Working with MongoDB Capped Collections from Java

Published: February 04, 2018  •  Updated: February 05, 2018  •  mongodb, java, database

In addition to the normal collections, into which you can insert any number of documents, MongoDB also offers capped collections that are limited in size. If documents are inserted in such collections, while the maximum size is reached, old documents are deleted. The age of a document is defined by the insertion date.

For the following examples I use the Java MongoDB driver and a MongoDB 3.6.2 instance running on localhost:27017

<dependency>
  <groupId>org.mongodb</groupId>
  <artifactId>mongodb-driver</artifactId>
  <version>3.6.2</version>
</dependency>

pom.xml


Create

In contrast to normal collections, capped collections need to be created with MongoDatabase.createCollection() before the application starts inserting documents.

The following example creates a capped collection log in the test database and limits the size to 256 bytes.

  MongoClient mongoClient = new MongoClient();
  MongoDatabase db = mongoClient.getDatabase("test");

  Set<String> collectionNames = new HashSet<>();
  db.listCollectionNames().into(collectionNames);

  if (!collectionNames.contains("log")) {
    db.createCollection("log", new CreateCollectionOptions()
                                    .capped(true)
                                    .sizeInBytes(256));
  }

Example1.java

256 bytes is the minimum value you can set the size to. MongoDB automatically changes the value to 256 if you try to set a size less than 256. Also the size has to be a multiple of 256. For example if you set the size to 1000 bytes MongoDB automatically rounds up the value to 1024.

MongoDB also automatically creates an index on the _id field. If you want to improve the insert performance you can disable this index with autoIndex(false).

  db.createCollection("log", new CreateCollectionOptions()
                                  .capped(true)
                                  .autoIndex(false)
                                  .sizeInBytes(256));

Note that you can only disable this index when the collection is not part of a replica set.


Insert

There is no difference in the code between inserting documents into a capped collection and a normal collection. But behind the scenes MongoDB automatically deletes old documents in a capped collection when an insert command exceeds the specified maximum number of bytes.

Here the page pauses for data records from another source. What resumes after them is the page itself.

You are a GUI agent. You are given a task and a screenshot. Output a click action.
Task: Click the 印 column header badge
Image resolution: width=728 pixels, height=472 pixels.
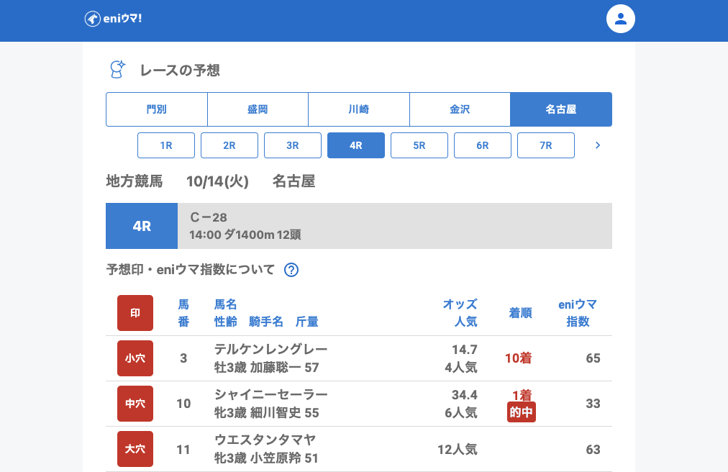coord(135,313)
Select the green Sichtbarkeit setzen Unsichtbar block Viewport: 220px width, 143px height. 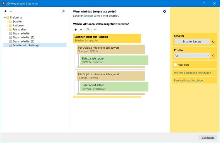[x=114, y=87]
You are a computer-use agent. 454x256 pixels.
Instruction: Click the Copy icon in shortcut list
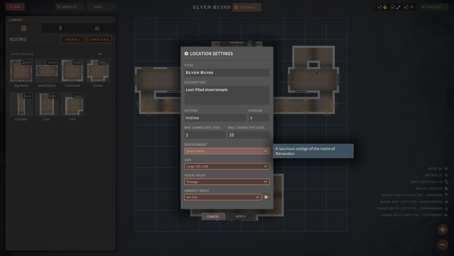tap(446, 182)
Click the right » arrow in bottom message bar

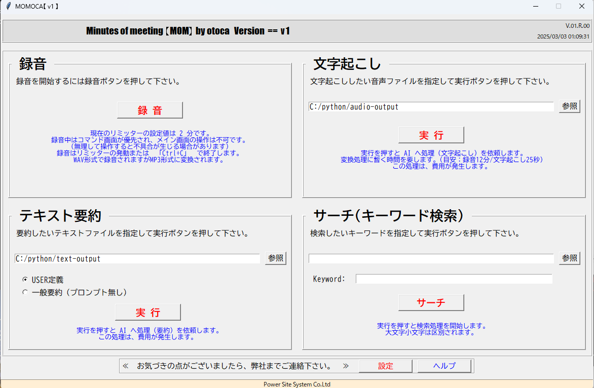pos(346,366)
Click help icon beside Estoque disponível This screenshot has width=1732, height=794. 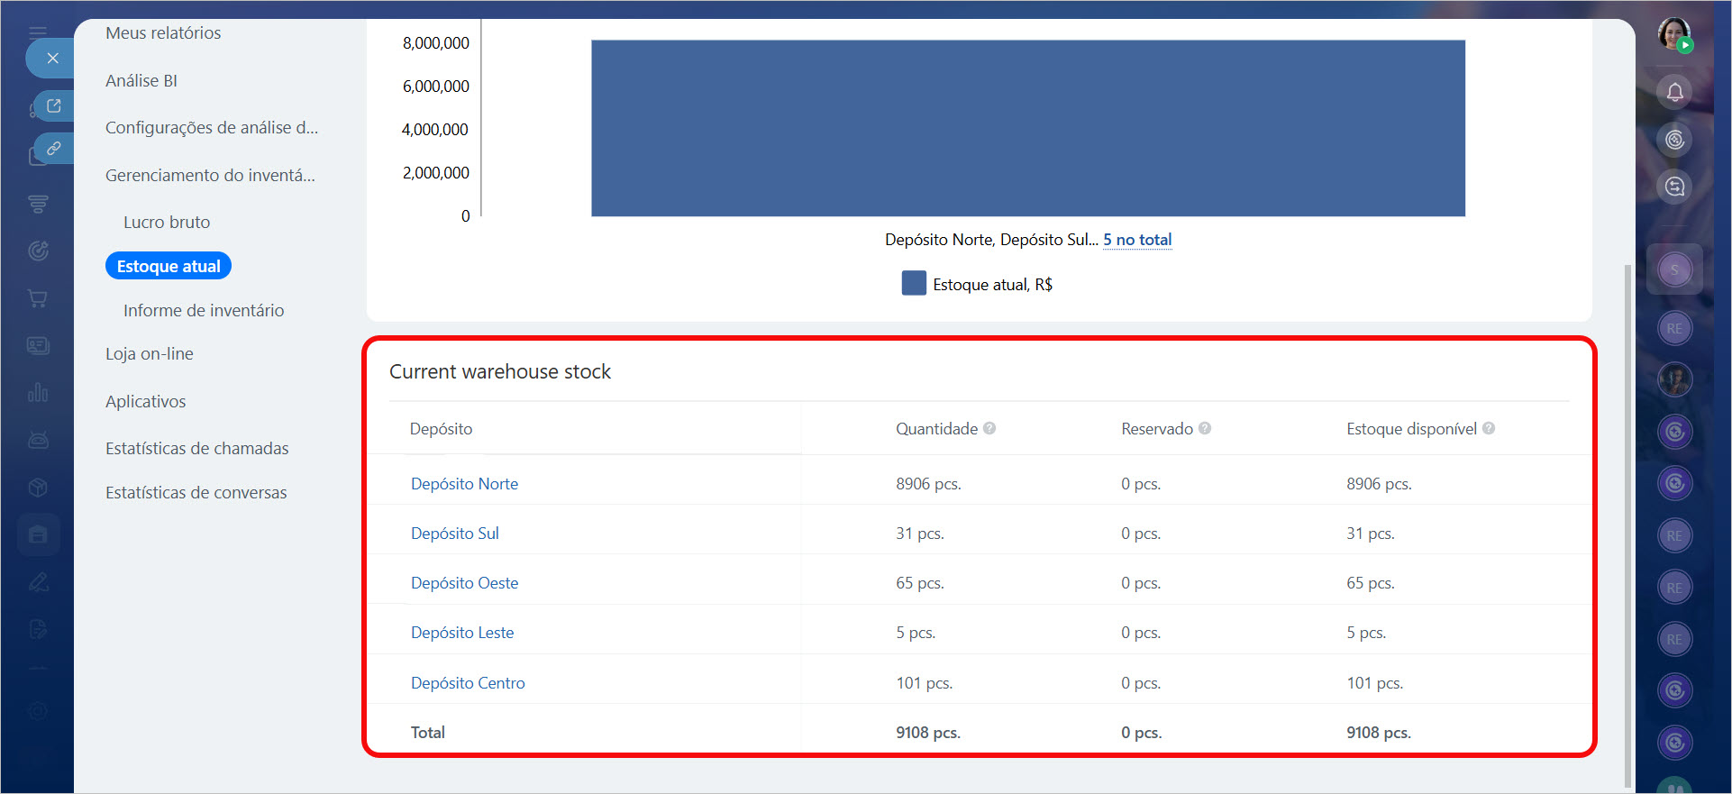pyautogui.click(x=1489, y=429)
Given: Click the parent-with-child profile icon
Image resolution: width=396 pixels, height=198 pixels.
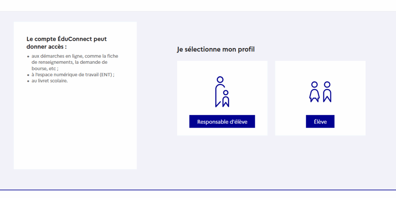Looking at the screenshot, I should click(x=222, y=92).
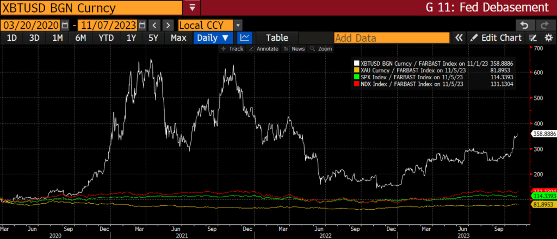Open start date calendar picker icon
The width and height of the screenshot is (557, 239).
point(65,25)
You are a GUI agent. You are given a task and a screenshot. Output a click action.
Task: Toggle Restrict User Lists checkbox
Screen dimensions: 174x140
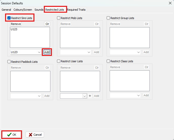pyautogui.click(x=59, y=61)
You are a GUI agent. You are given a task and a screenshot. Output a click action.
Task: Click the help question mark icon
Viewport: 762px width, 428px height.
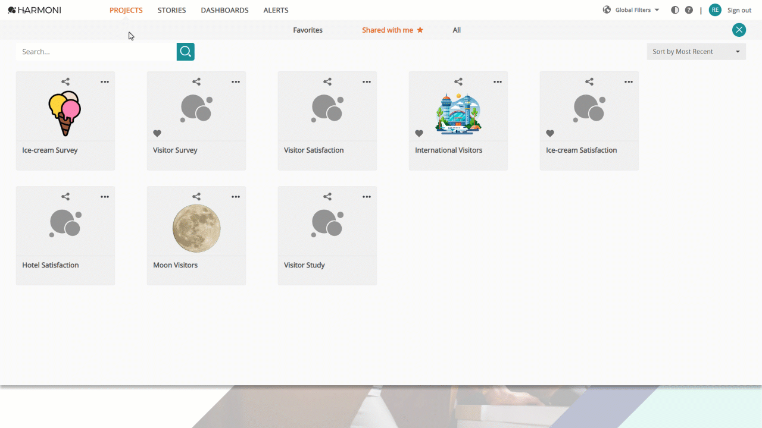689,10
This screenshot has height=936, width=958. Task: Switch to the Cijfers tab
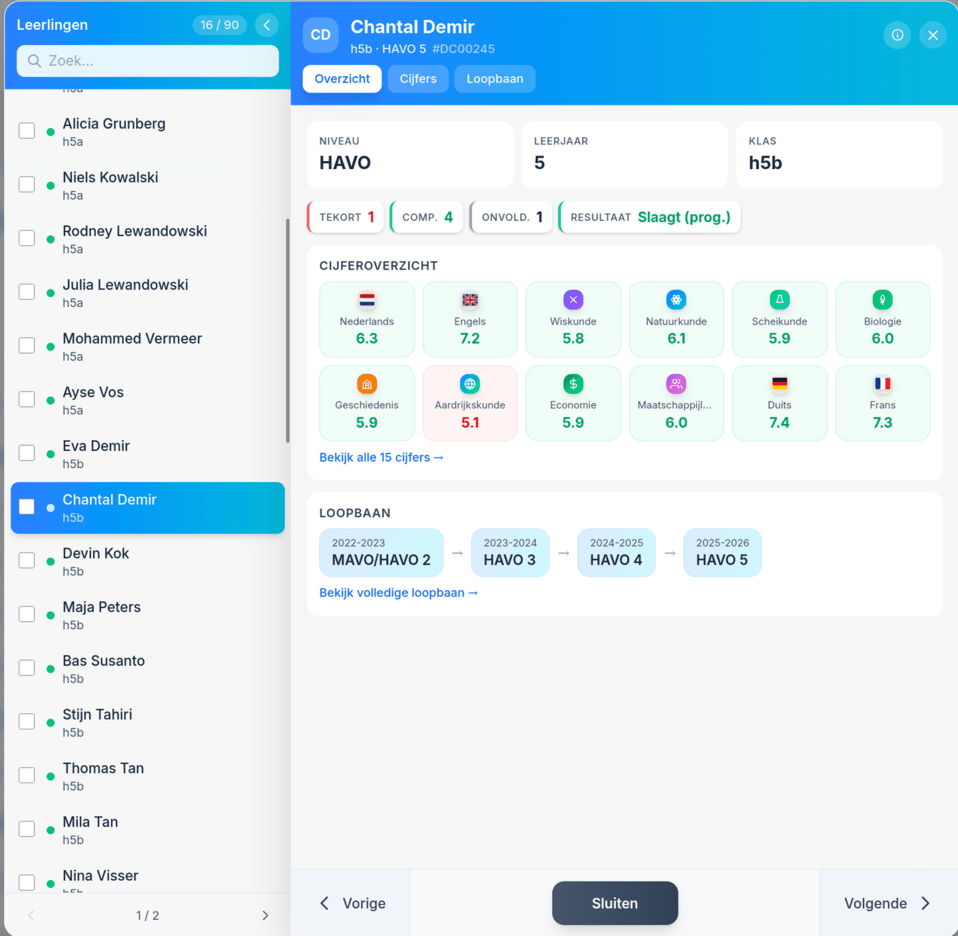coord(418,79)
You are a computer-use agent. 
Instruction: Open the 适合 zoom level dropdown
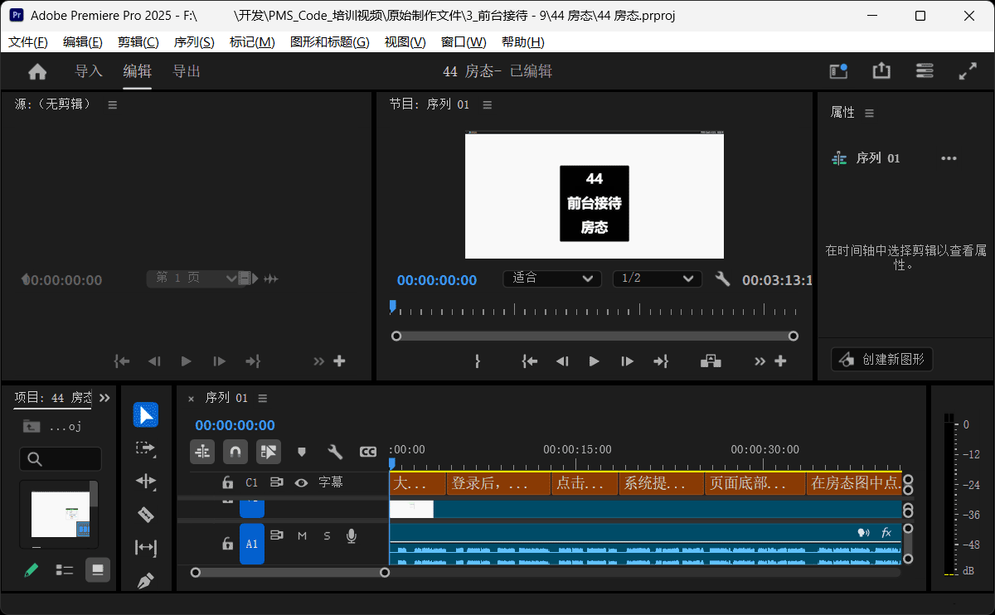tap(552, 278)
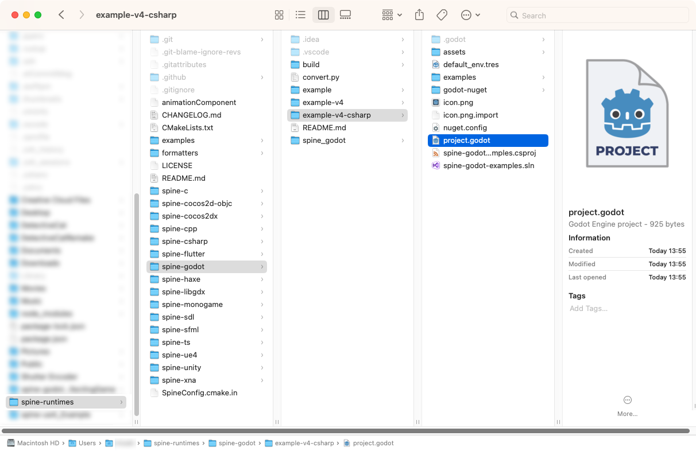The width and height of the screenshot is (696, 451).
Task: Open the Action ellipsis dropdown menu
Action: click(x=470, y=15)
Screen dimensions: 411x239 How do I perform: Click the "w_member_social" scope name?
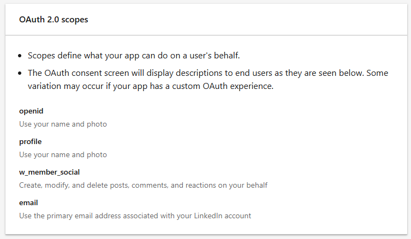49,172
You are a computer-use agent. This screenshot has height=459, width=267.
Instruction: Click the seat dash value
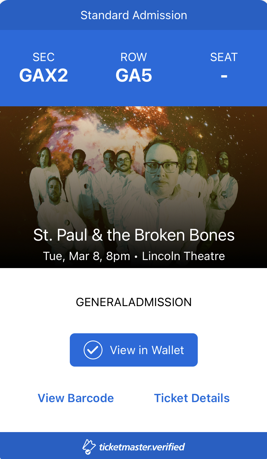click(x=224, y=76)
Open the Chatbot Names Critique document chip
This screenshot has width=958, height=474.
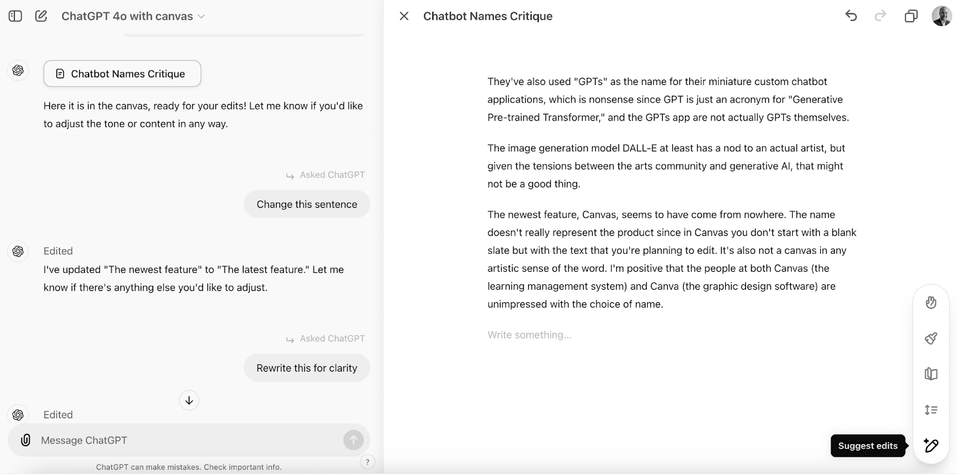pyautogui.click(x=122, y=74)
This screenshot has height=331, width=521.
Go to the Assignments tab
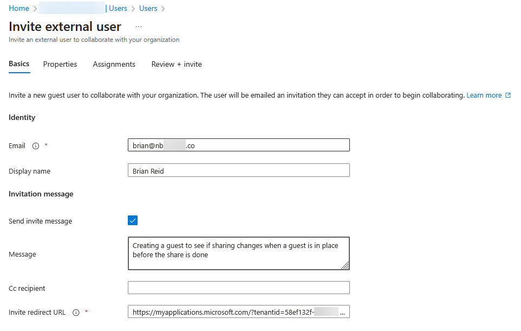coord(114,65)
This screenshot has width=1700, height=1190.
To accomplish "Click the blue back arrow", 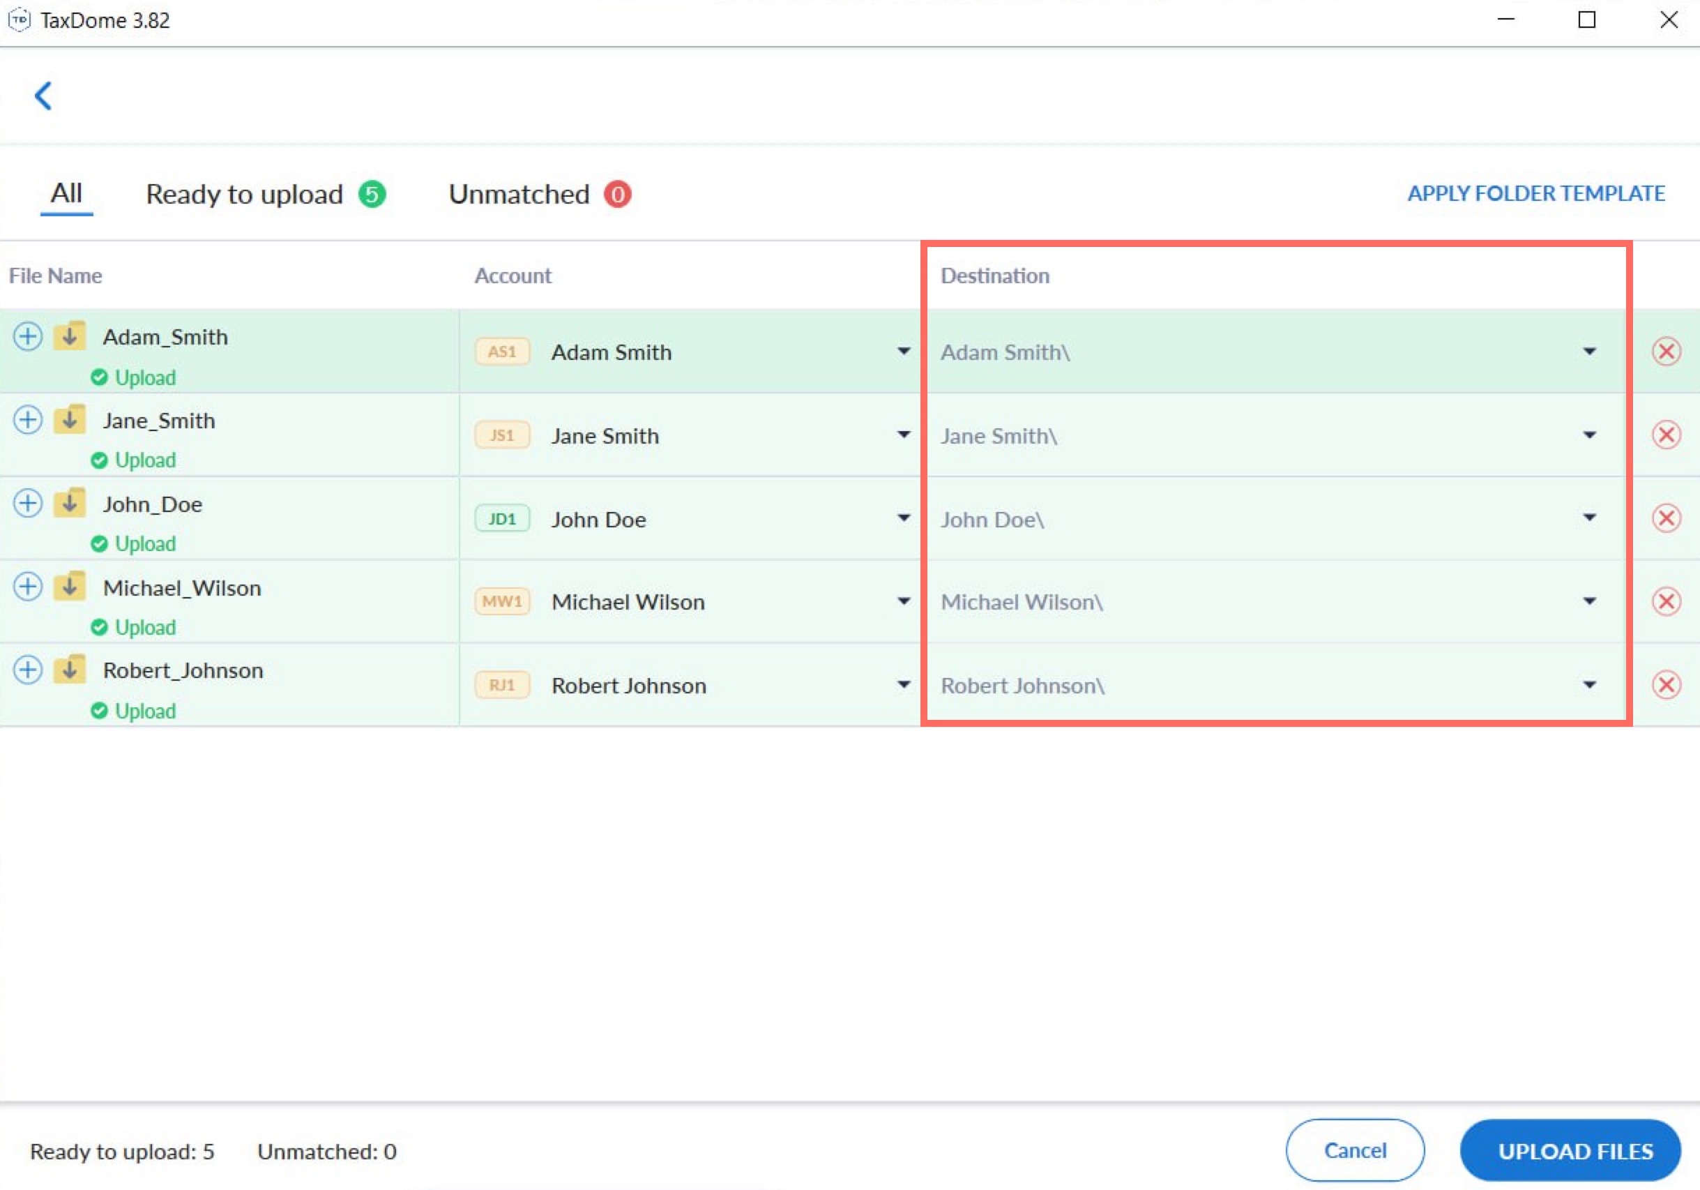I will pyautogui.click(x=44, y=96).
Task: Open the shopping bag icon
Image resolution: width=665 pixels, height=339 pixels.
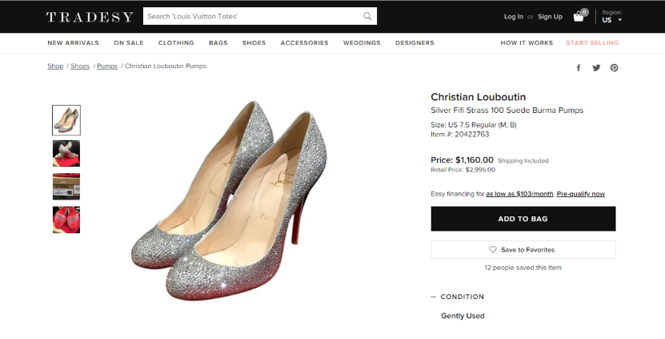Action: (579, 17)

  for (int j = 0; j < 10; j++) {
    Document logMessage = new Document();
    logMessage.append("index", j);
    logMessage.append("message", "User sr");
    logMessage.append("loggedIn", new Date());
    logMessage.append("loggedOut", new Date());
    collection.insertOne(logMessage);
  }

Example1.java

When we now check the documents in the collection, we see that only the last 2 are stored in the collection. Our test document has a size of about 90 bytes and only 2 documents fit into the 256 bytes limit.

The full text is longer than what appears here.